The planned launch was due to fly right over Ishigaki, and early reports are saying it stuck to its course pretty well. Now I haven’t got my ruler and measuring tape out, but it certainly looks like it’s gone much further than any previous launches, and the DPRK government, you would expect, would be pleased. If it was a satellite launch, whether the satellite has actually reached an orbit will be determined over the coming hours and days.
But once again the theme from the Japanese government has been, “Lots of rhetoric, no action”. Just days ago, we were told that the Japanese military had been told by the government to shoot down the rocket should any part of it threaten to fall on Japanese territory. If the rocket has stuck to its course then it’s gone right over a Japanese island and through the Okinawan prefecture, with the Japanese government stating no attempt was made to bring it down.
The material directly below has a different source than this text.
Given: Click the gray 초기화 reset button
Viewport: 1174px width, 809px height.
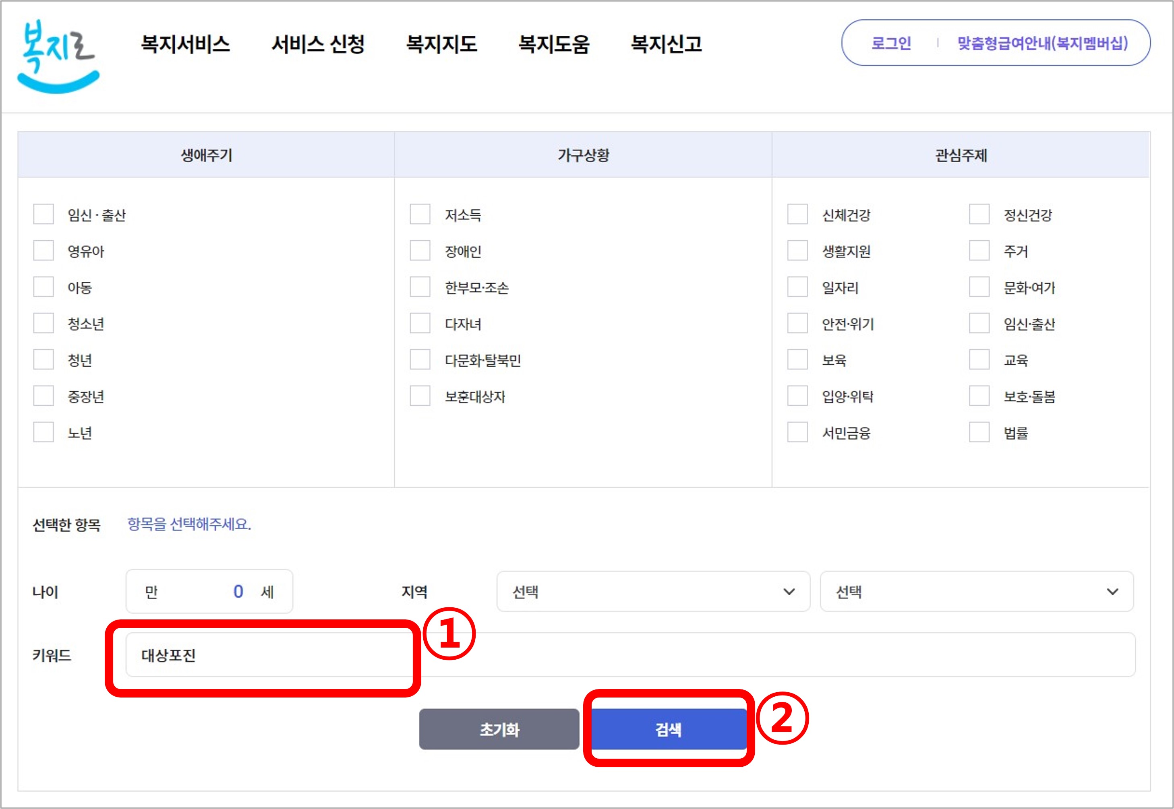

Now the only explanations are:
- The Defence Ministry had supreme confidence that the launch was successful and was therefore posing no danger to Japanese people.
- They thought seeing as it was going over Okinawa it wasn’t worth the effort.
Now call me a cynic (probably one of the kinder things I’ve been called) but if that launch had gone over Tokyo (where they’d put PAC 3 launchers on the top of the Defence Ministry building) then there’s no doubt it would have been downed.
Anyway, that’s the excitement from Japan right now. I’m expecting some disappointment from the opposition LDP party, who are expected to come back into power at next week’s election. I am fairly confident they were hoping it would come closer to the mainland, so they could shoot it down and strengthen their claims that Japan’s military (sorry, self-defence forces) should be expanded.
Will update if I hear anything more of real interest.
UPDATE: The Japanese government has made a statement regarding the launch. They have described it as… wait for it… “extremely regrettable”. Almost spat out my coffee when I read that! You just knew that word was going to crop up!
UPDATE 2: The US is now reporting that an object has been put into space by the rocket. So it’s looking like this launch was a clear success.